In Spain, the cultivation of GM crops has been legal for some time now, but numerous civil and community organizations are opposed to this type of agriculture, which puts local biodiversity at risk.
Prominent among these is Micorriza, a nonprofit association that seeks to conserve and protect not only the natural heritage but also local cultural and traditional values. Its president is Ossian De Leyva Briongos, an active member of the Slow Food Youth Network (SFYN) in Spain. Ossian has an ordinary degree in environmental sciences and a master’s degree in the ecosystem restoration from the University di Alcalà, Madrid Polytechnic and the Cumplutense University of Madrid. His encounters with the Slow Food network in 2014 and 2016 at Terra Madre Salone del Gusto merely confirmed what he already knew: namely that the defense of the planet relies on a form of agriculture that protects biodiversity and the work of small-scale farmers.
Ossian has always lived in Escalera, a small village in the Alto Tajo Protected Nature Park in the province of Guadalajara, where his parents Carmen and Chema, also members of Slow Food, run a holiday farm and live sustainably.
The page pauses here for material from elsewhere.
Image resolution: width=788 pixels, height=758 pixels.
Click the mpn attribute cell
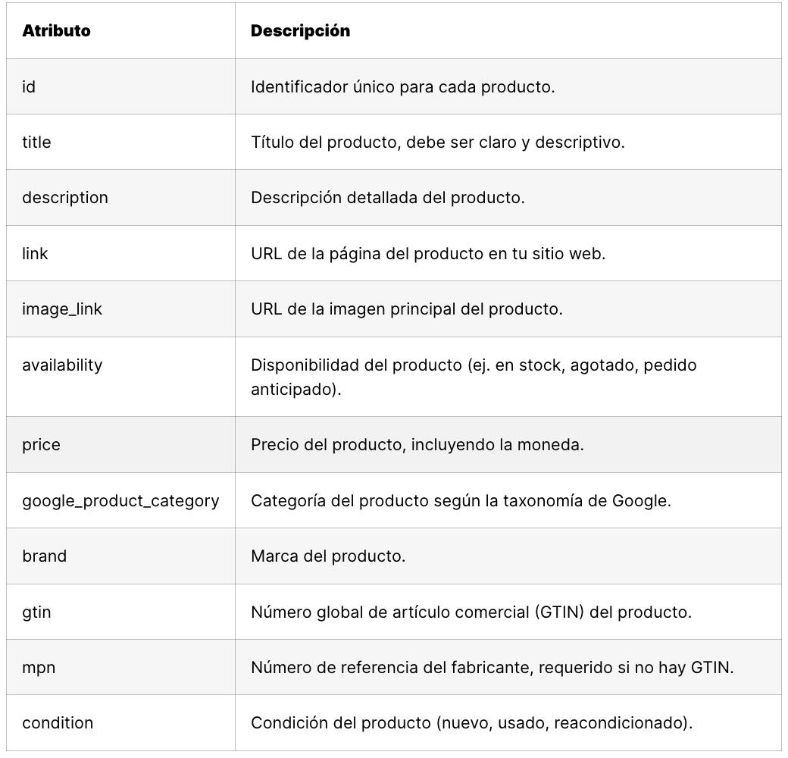tap(39, 667)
More precisely, they grow a garden that, besides providing most of the food they serve on the farm, is also the hub of some of Micorriza’s educational activities.

‘One of the activities my folks are especially proud of is their Taste Workshop on tomatoes,’ says Ossian. ‘Every year they plant more than 60 varieties, all with different shapes, flavors and colors. To raise people’s awareness they have them taste local varieties and hybrid produce and ask them which they prefer. It’s obvious what the answer is, almost always! Another interesting project is Biodiversity on the Plate in which they compare local, national and foreign varieties, all strictly organic, explaining not only their gastronomic properties but also telling the stories behind them. Then they have guests taste the varieties at the holiday farm restaurant and thus introduce them to the values of Slow Food.’
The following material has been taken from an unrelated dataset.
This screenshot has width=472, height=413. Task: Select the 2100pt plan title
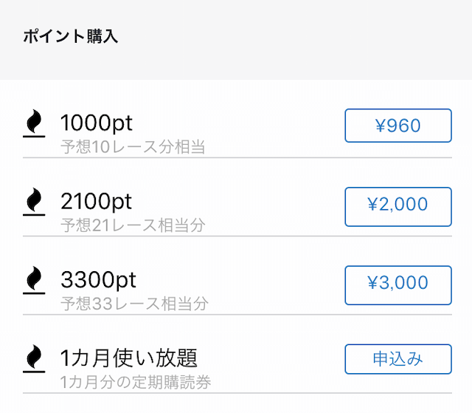coord(97,202)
Alongside Ossian, another eleven young members of the Micorriza Association devote special attention to little known heirloom varieties, such as bolos de Torete, a bean variety grown only in the Molina de Aragòn region and included on the Ark of Taste. They are grown by about a hundred families solely for personal consumption and risk disappearing for good due to the fact that they are being replaced by similar, more lucrative varieties from the provinces of Leòn and Cuenca.
Many traditional local varieties in the area are already extinct as a result of the emigration of a large percentage of the population to urban areas and the new generations’ loss of interest in them.

To check this phenomenon, the association has resuscitated a number of abandoned gardens in the Molina de Aragon area, converting them into social gardens where children and adults can take part in educational workshops, learn to tend the plants, exchange seeds and learn about traditional local varieties.
One of the association’s main activities over the last ten years has been the recovery of local varieties. To do this it asks senior citizens to donate the traditional seeds they still have and coordinates a project for the reuse of local varieties at the Centro Nacional de Recursos Fitogenéticos, a state-run seed bank. After planting the seeds collected and letting them grow, they distribute them among more than a hundred local families who continue to cultivate them. The project is starting to work, with some of the seeds bringing virtually unknown traditional produce back to life, with success at the local markets.
‘Over the last few years, alas, a lot of subsidies to organic growers have been cut,’ concludes Ossian, ‘At the moment, it’s impossible for small producers to fight industrial agriculture and its national, imported and, above all, GM produce. Many farmers have had to leave the land though others are resisting. It is these courageous individuals who need all the support we can give them. And we’re here not only to set an example but also to fight by their side, so that many more small associations like Micorriza can thrive all over Spain.’